Kanzler Faymann im ÖSTERREICH-Interview über den Koalitionskrach um Europa.
ÖSTERREICH: Der Chef des VP-Bauernbunds wirft Ihnen vor, dass Sie das
Agrarressort in der EU verspielt hätten. Beginnt da ein Rachefeldzug gegen
Sie?
Werner Faymann: Grillitsch setzt vor allem einen
unfreundlichen Akt gegenüber seinem Parteiobmann. Denn Pröll hat Johannes
Hahn als EU-Kommissar vorgeschlagen. Wenn er meint, das sei kein optimaler
Vorschlag gewesen, soll er das mit seinem Obmann diskutieren. Die Herren
kennen sich ja aus dem Bauernbund.
ÖSTERREICH: Hat Kommissionschef Barroso das Agrarressort je angeboten?
Faymann:
Er hat es natürlich nie angeboten. Er hat gesagt, dass er niemand ein
Ressort anbietet, bevor nicht der letzte Kommissar nominiert ist. 40 Prozent
der EU-Staaten fehlen noch. Ich halte Grillitsch nicht für so einen begabten
Hellseher, dass er wissen kann, welches Ressort Österreich bekommt.
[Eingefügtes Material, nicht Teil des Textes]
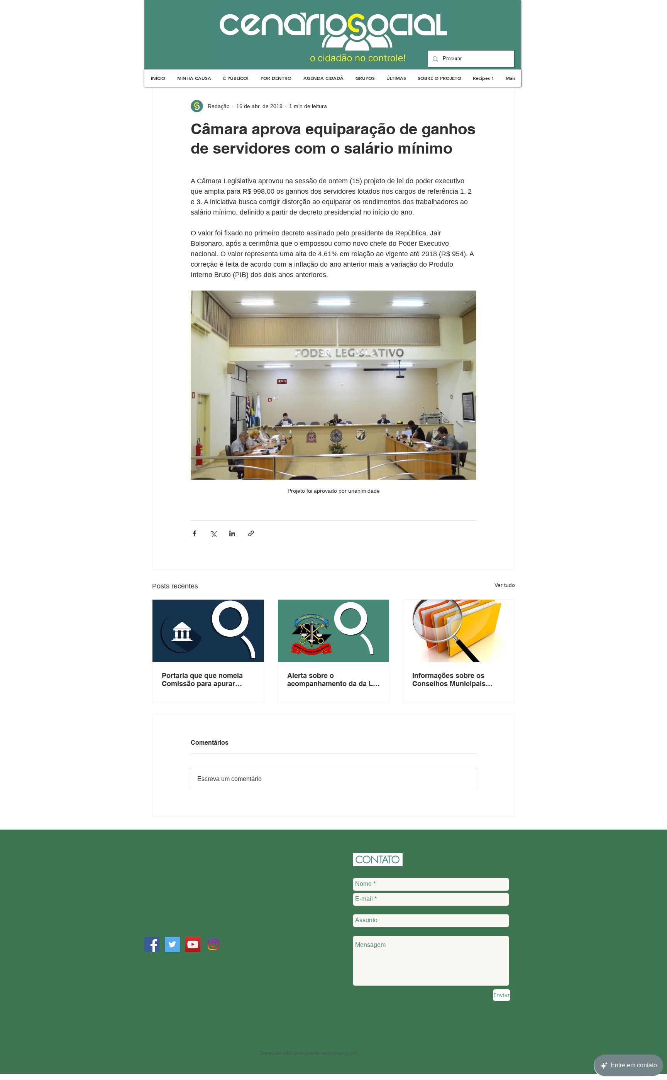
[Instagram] (213, 944)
ÖSTERREICH: Es kamen auch Stimmen, dass man Alfred Gusenbauer
nominieren hätte sollen, weil der EU-Außenminister werden könnte.
Faymann:
So kann man in der EU nicht auftreten. Ich warne davor, dass VP-Teile
versuchen, die Nominierung Hahns darzustellen, als ob das der kleinste
gemeinsame Nenner wäre. Ich bin kein Grillitsch. Deshalb beschäftige ich
mich nicht mit Gusenbauer oder Hätte-Wäre-Debatten, sondern unterstütze Hahn
voll. Alles andere könnte dazu führen, dass ihm die größten Schwierigkeiten
im Hearing des EU-Parlaments blühen.
ÖSTERREICH: Bis wann werden Sie und Ihr spanischer Kollege Zapatero
das Personalpaket in der EU vorlegen?
Faymann: Bis Mitte
November könnte das Paket fertig sein. Wobei wir aus der Erfahrung der
letzten EU-Wahl Verantwortung für die SPE übernehmen müssen. Es geht bei
Kandidaten um Inhalte, für die wir gemeinsam in Europa stehen. Wachstum,
sozialer Ausgleich und Friedenspolitik – im Klartext: Es geht um die Nähe zu
Barack Obama.
ÖSTERREICH: Womit die Chancen Wolfgang Schüssels als Ratspräsident
ebenso schwinden wie die von Alfred Gusenbauer davor?
Faymann:
Außer dass sich manche Kollegen freundlich nach dem Befinden der Herren
erkundigten, habe ich ihre Namen nie gehört. Vorgeschlagen hat sie schon gar
niemand. Hätte ich auch nur die geringste Chance gesehen, da etwas für
Österreich herauszuholen, hätte ich sofort zugegriffen.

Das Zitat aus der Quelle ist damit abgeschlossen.